Saved entries:
- - -

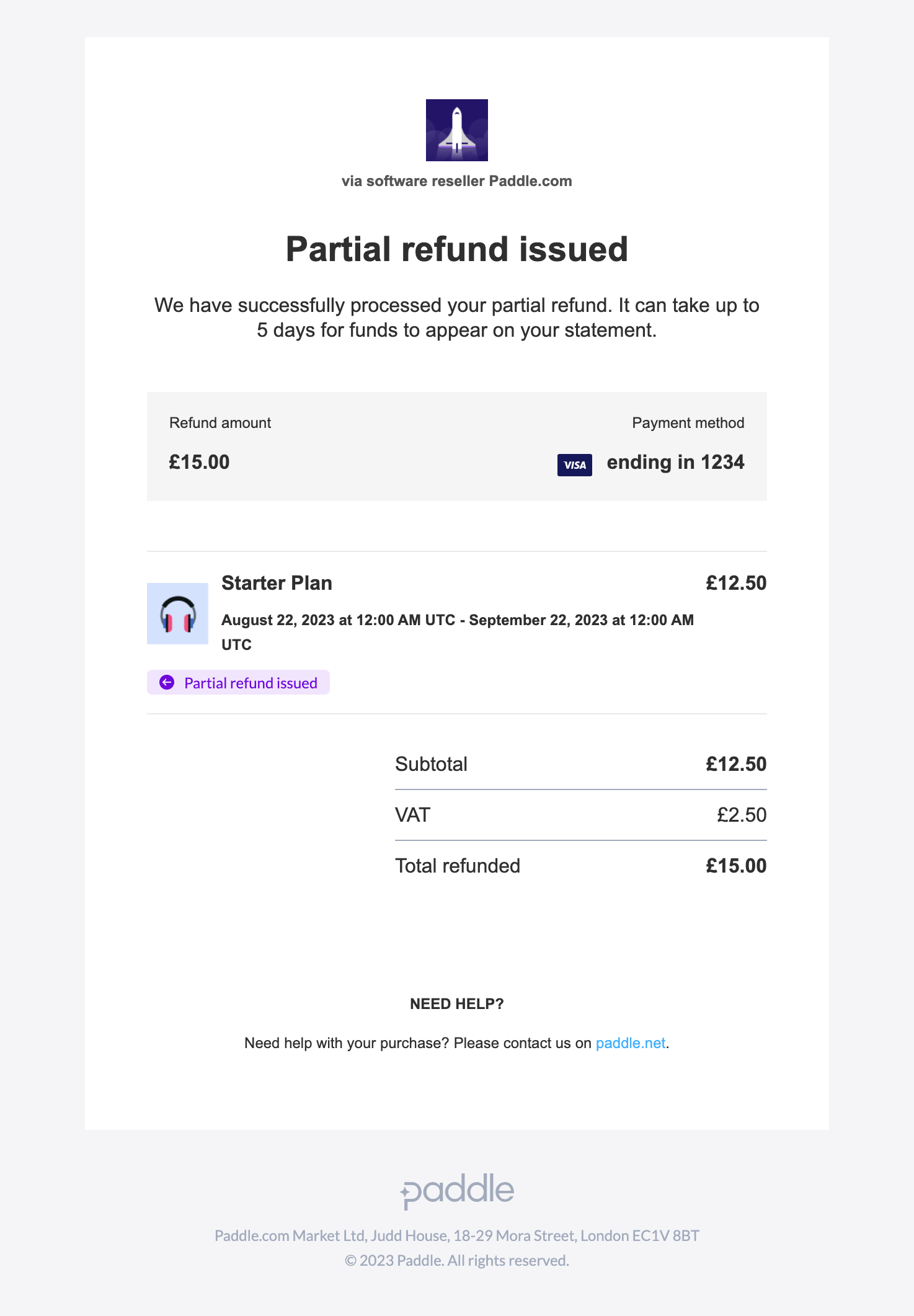Click the VAT amount £2.50
The width and height of the screenshot is (914, 1316).
coord(742,815)
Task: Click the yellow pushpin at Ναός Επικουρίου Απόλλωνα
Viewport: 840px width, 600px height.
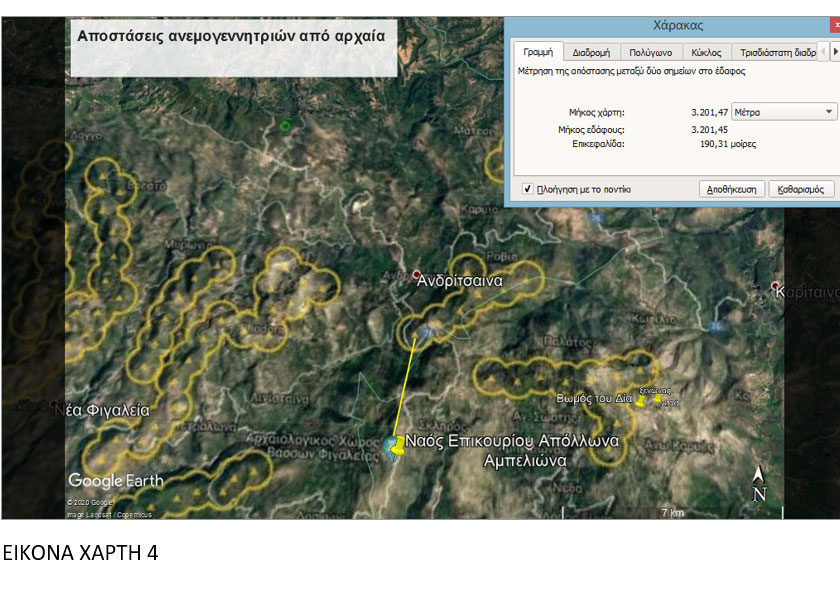Action: click(x=398, y=445)
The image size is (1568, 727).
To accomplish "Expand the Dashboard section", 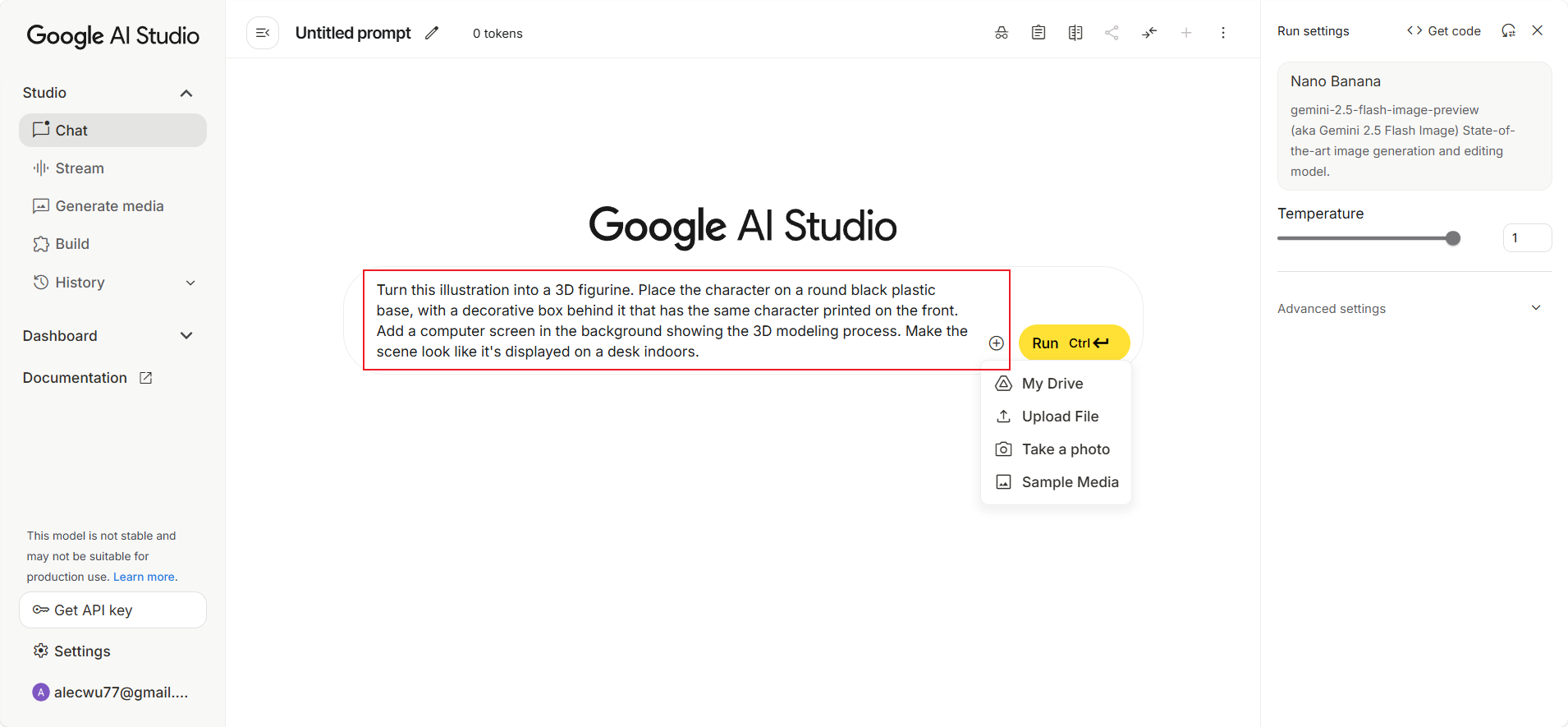I will point(186,336).
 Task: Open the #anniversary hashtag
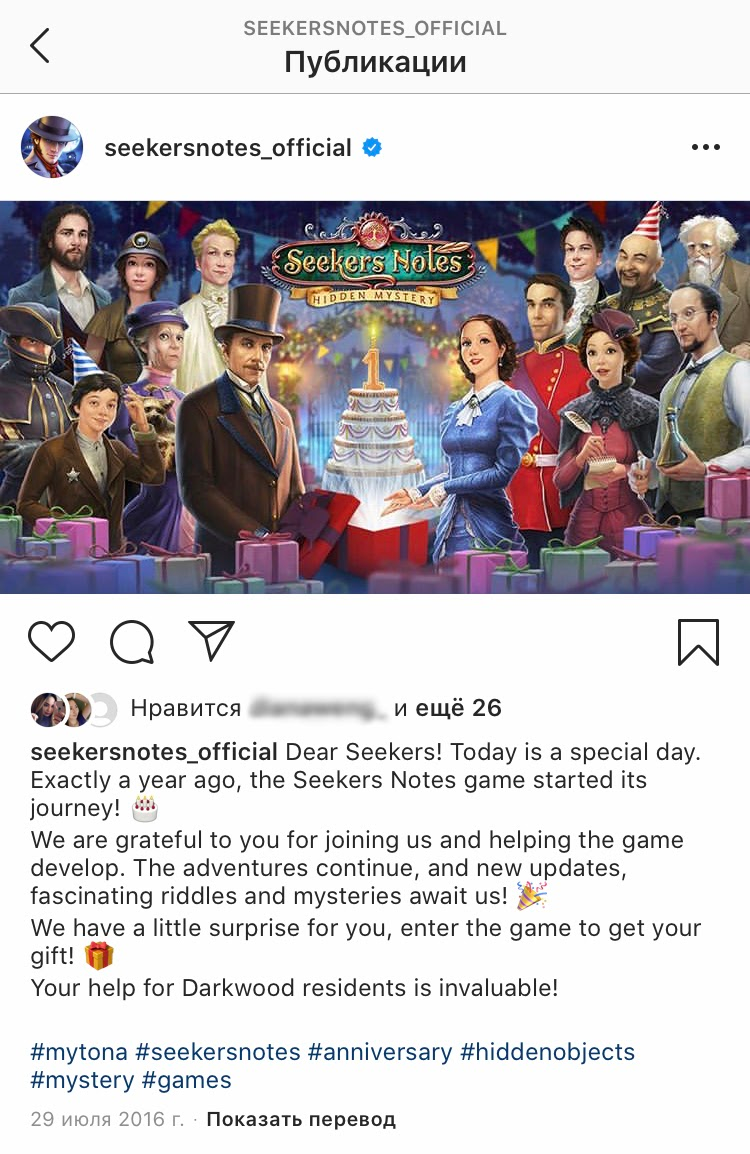pyautogui.click(x=380, y=1052)
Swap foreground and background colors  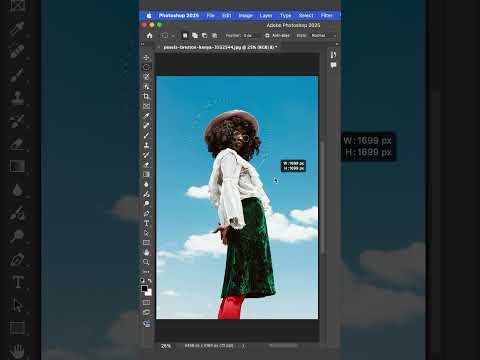tap(150, 281)
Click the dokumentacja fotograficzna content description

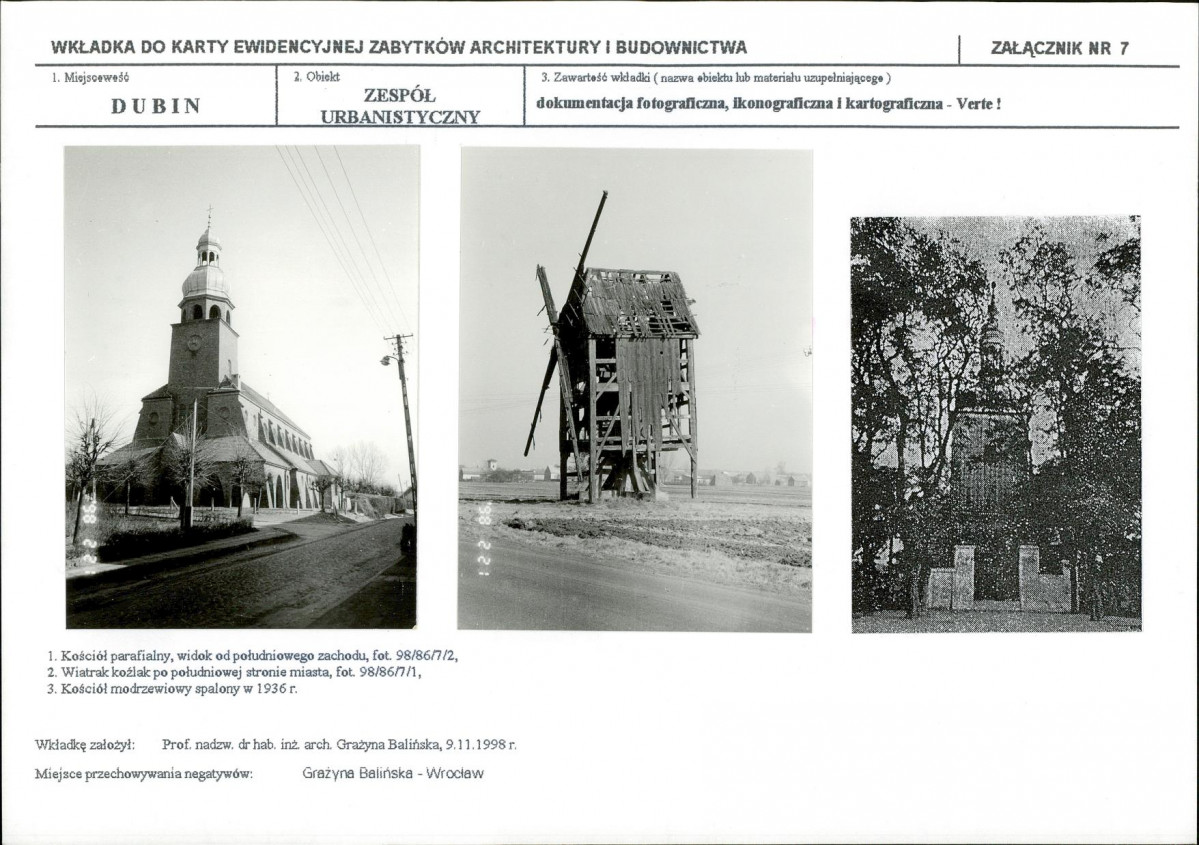768,103
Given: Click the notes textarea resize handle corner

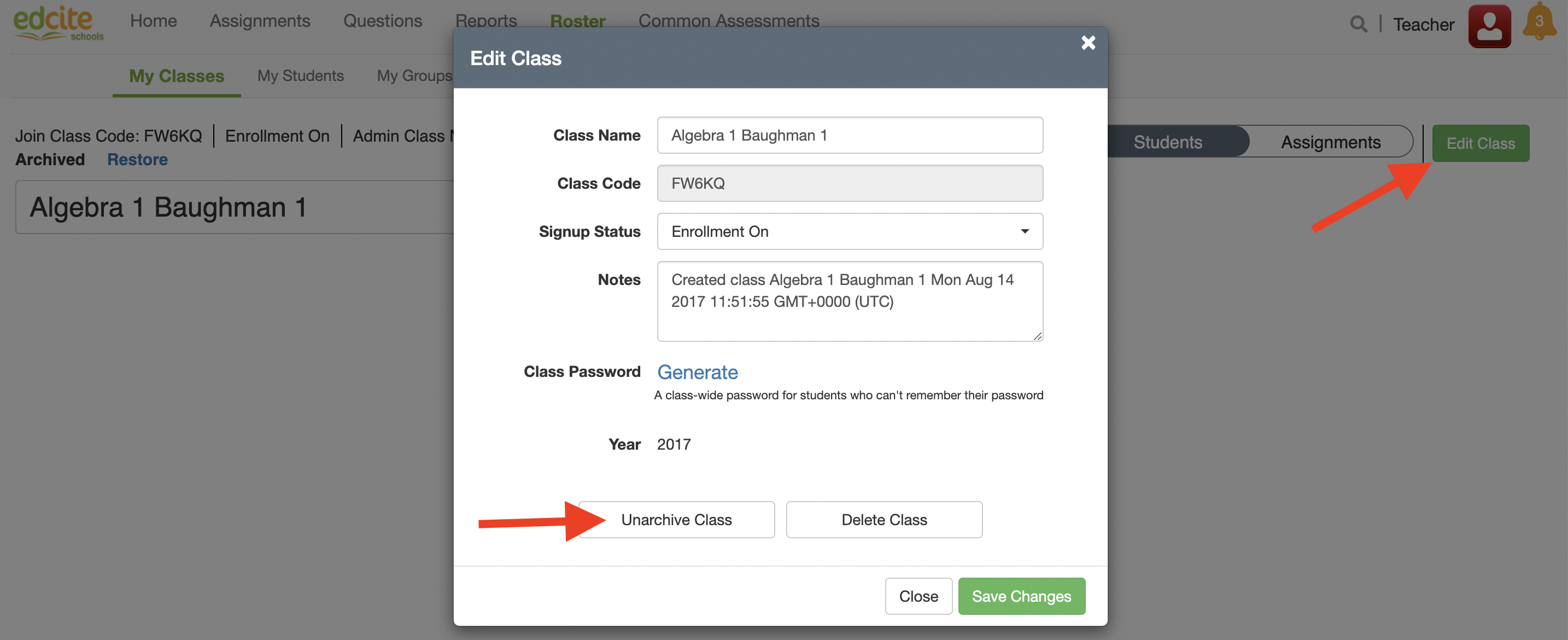Looking at the screenshot, I should pyautogui.click(x=1037, y=335).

- - -

### What is required
From the line that contains "Click the dokumentacja" to the last line of the data, print each line exactly, both ends included, and omit the pictures.

### Response to the task
Click the dokumentacja fotograficzna content description

768,103
Given: Click the notes textarea resize handle corner

Looking at the screenshot, I should pyautogui.click(x=1037, y=335).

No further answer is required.